Work required
Copy the records below exactly, leaving out every picture.

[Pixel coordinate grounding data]
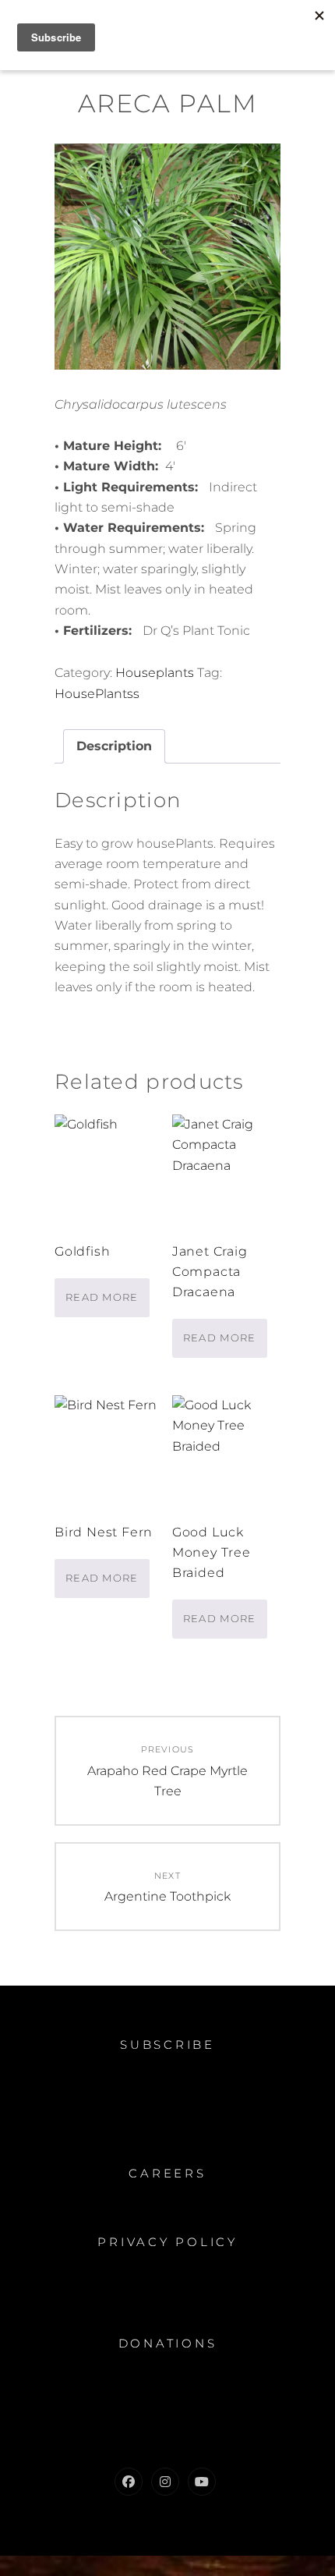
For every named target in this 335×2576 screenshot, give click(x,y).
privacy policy (167, 2241)
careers (167, 2173)
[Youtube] (202, 2482)
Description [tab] (114, 746)
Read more (102, 1297)
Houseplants (154, 672)
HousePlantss (97, 693)
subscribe (167, 2044)
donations (167, 2343)
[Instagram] (165, 2482)
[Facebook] (129, 2482)
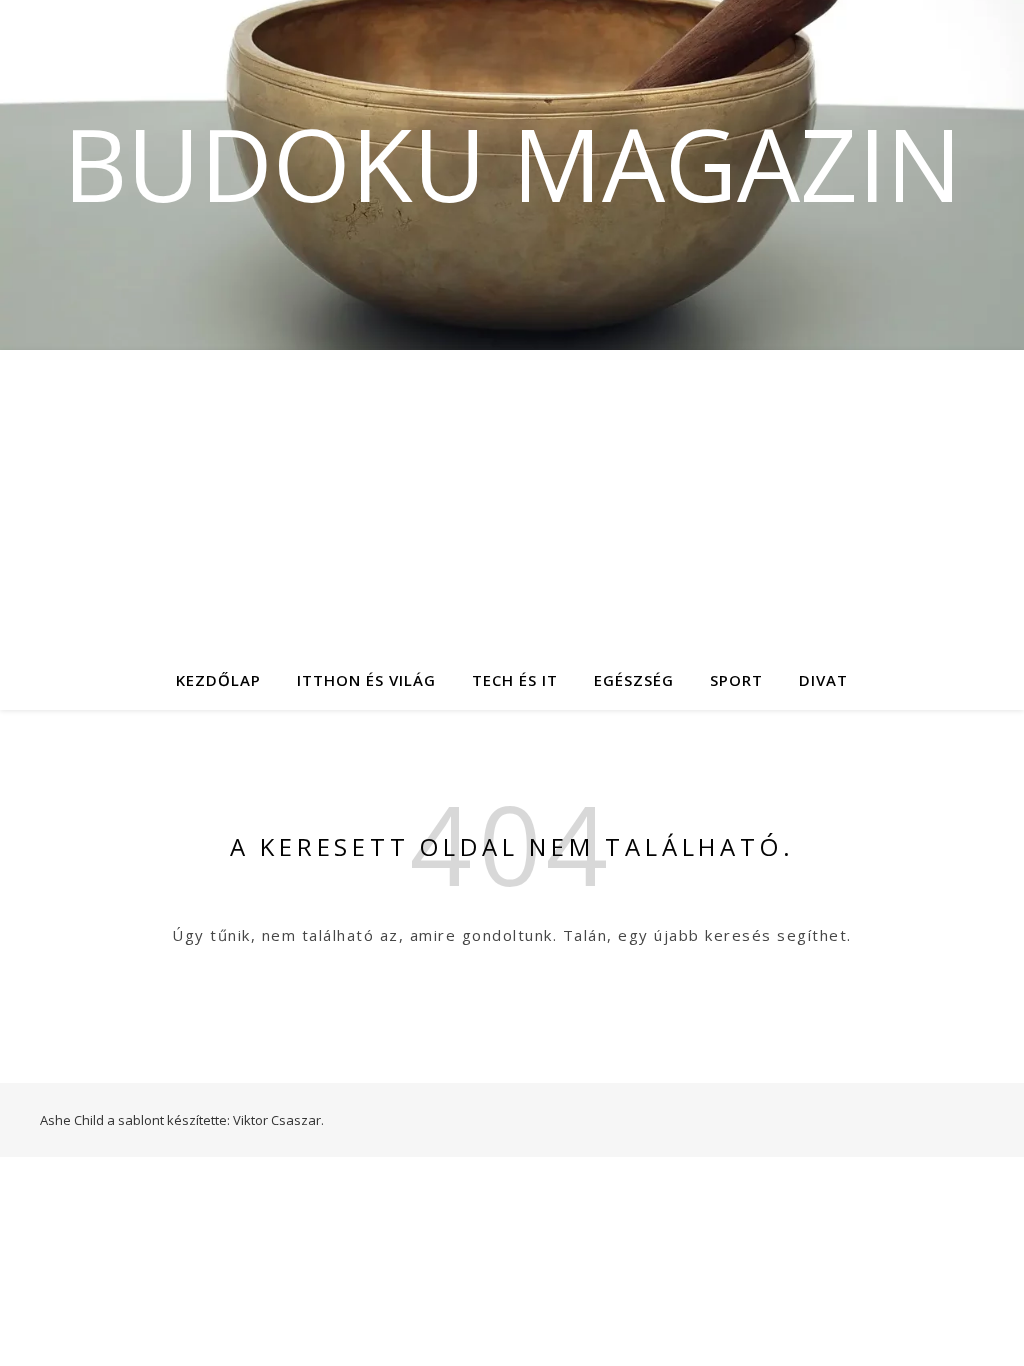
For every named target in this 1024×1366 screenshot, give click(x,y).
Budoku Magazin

Solution to this task
For every named target in this 335×2576 screenshot, give click(x,y).
privacy policy (167, 2241)
careers (167, 2173)
[Youtube] (202, 2482)
Description [tab] (114, 746)
Read more (102, 1297)
Houseplants (154, 672)
HousePlantss (97, 693)
subscribe (167, 2044)
donations (167, 2343)
[Instagram] (165, 2482)
[Facebook] (129, 2482)
For every named target in this 1024×1366 screenshot, give click(x,y).
Budoku Magazin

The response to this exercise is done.